### Activity
Output exactly the lines below from the one containing "Click the Update PATH Variable group label" to the last line, both included. Omit pictures.

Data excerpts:

::::

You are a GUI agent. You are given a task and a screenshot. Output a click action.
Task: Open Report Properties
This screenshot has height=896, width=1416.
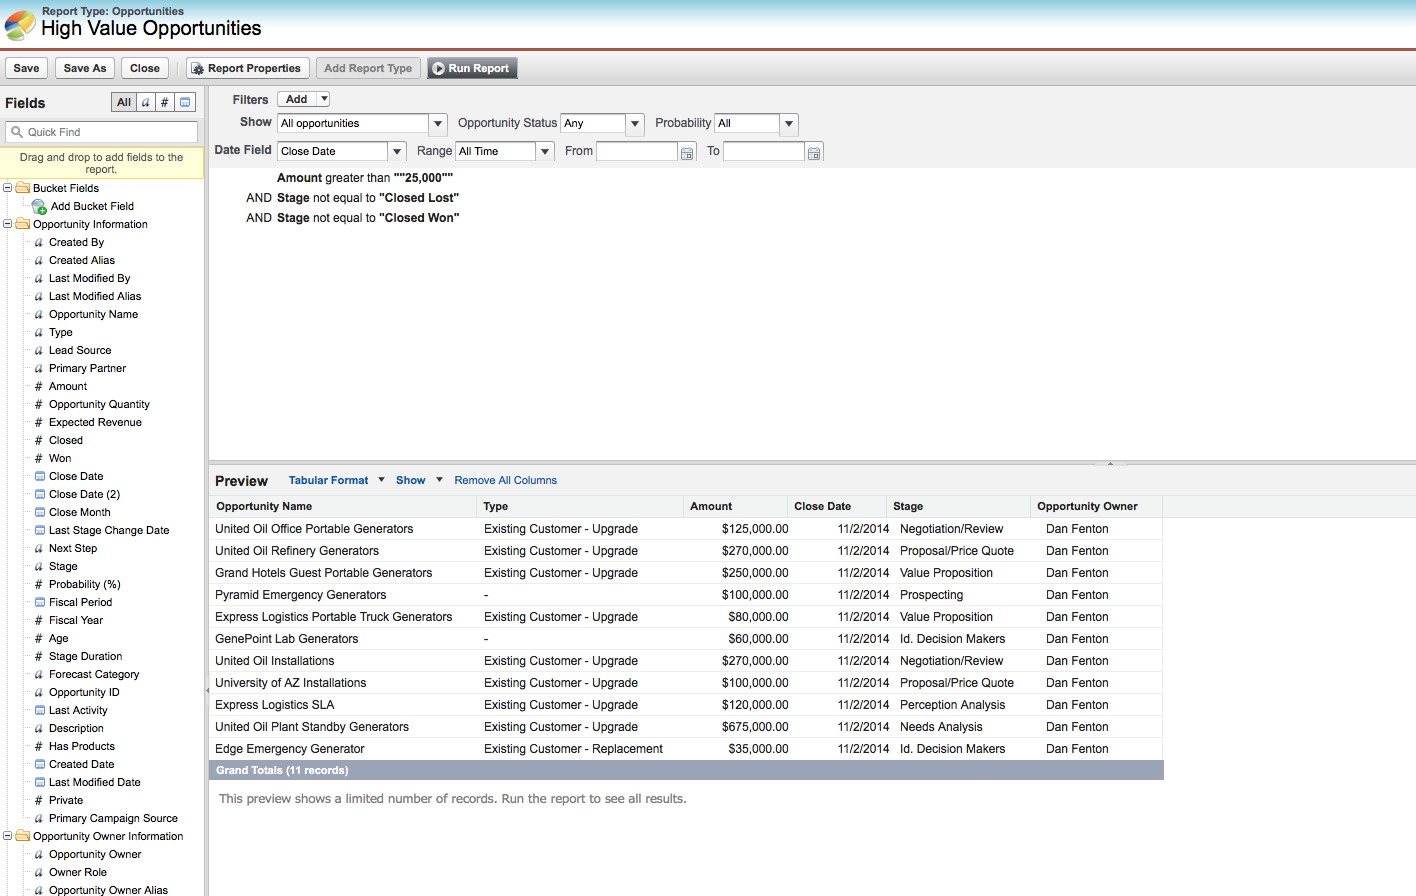pos(247,68)
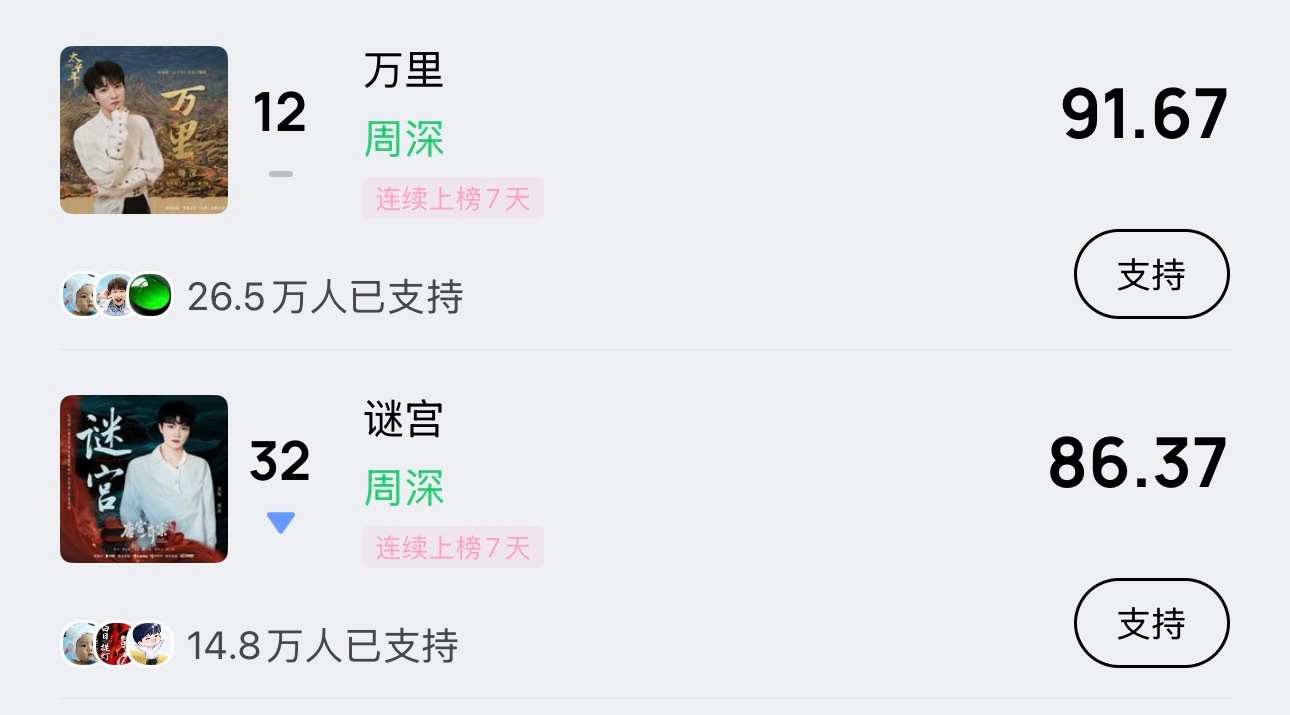The height and width of the screenshot is (715, 1290).
Task: Expand the 连续上榜7天 badge for 万里
Action: 453,198
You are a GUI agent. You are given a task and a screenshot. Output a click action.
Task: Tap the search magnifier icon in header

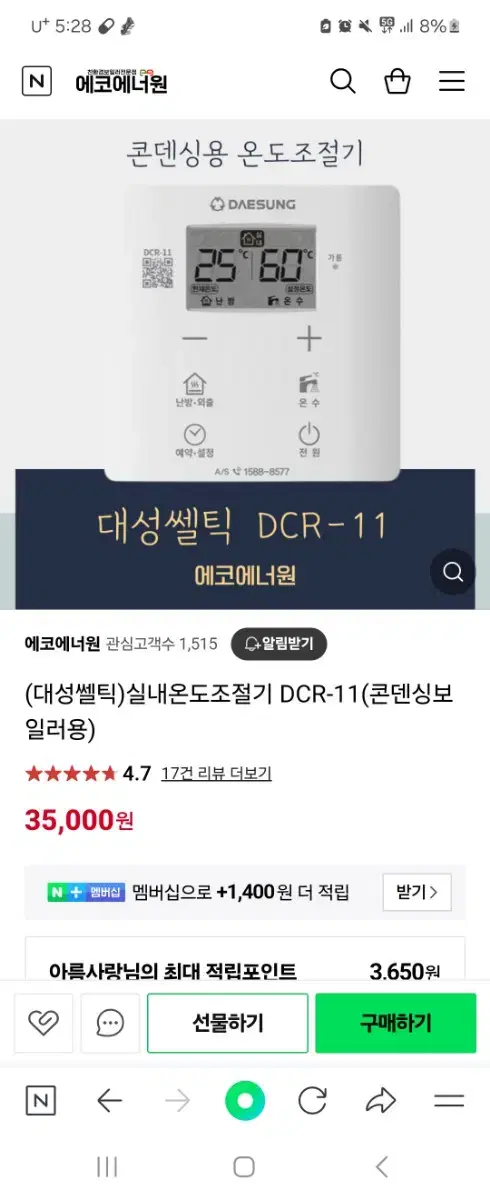[x=343, y=82]
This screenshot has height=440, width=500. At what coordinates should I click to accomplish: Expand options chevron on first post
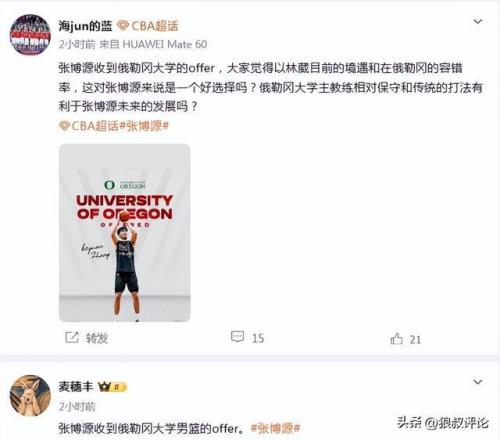tap(478, 22)
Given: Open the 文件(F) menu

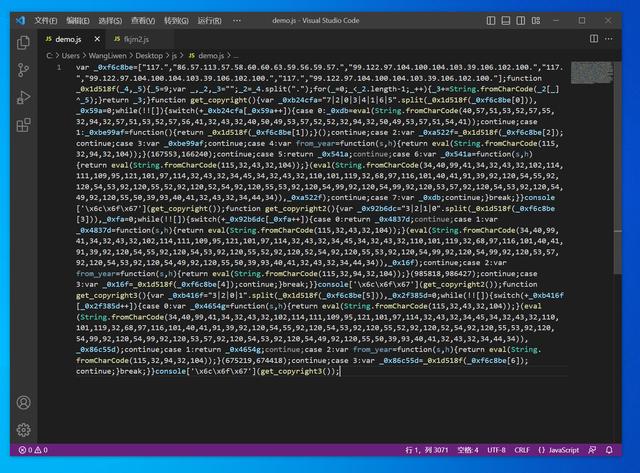Looking at the screenshot, I should click(45, 19).
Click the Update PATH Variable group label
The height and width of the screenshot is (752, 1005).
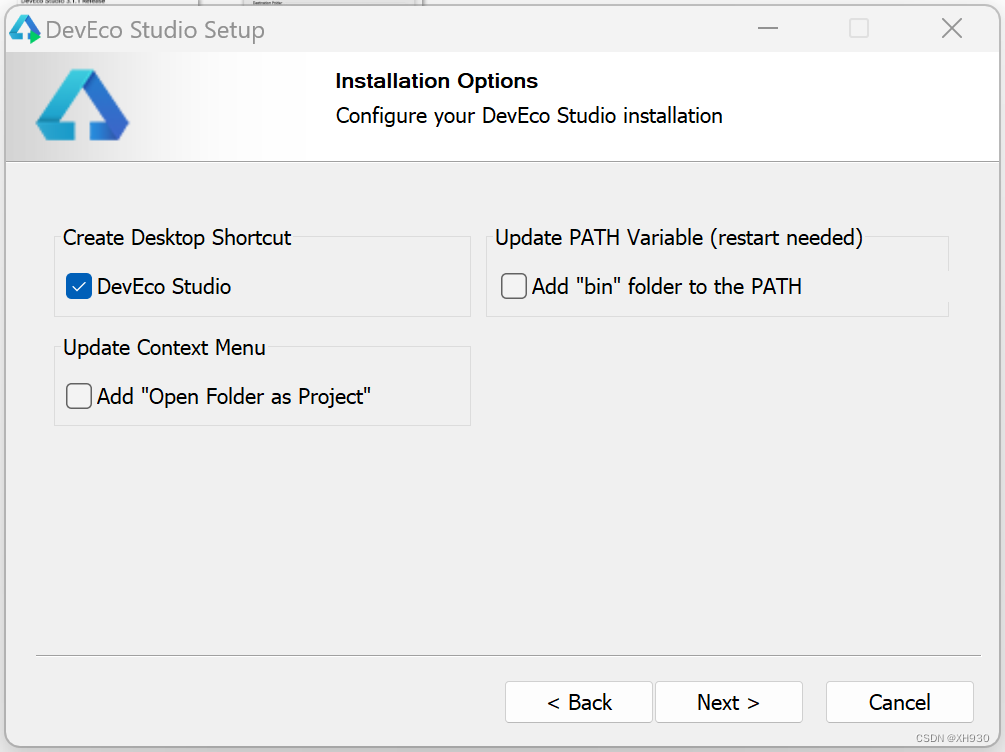(678, 238)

::::

### Output of the task
Click the Update PATH Variable group label
The height and width of the screenshot is (752, 1005).
(678, 238)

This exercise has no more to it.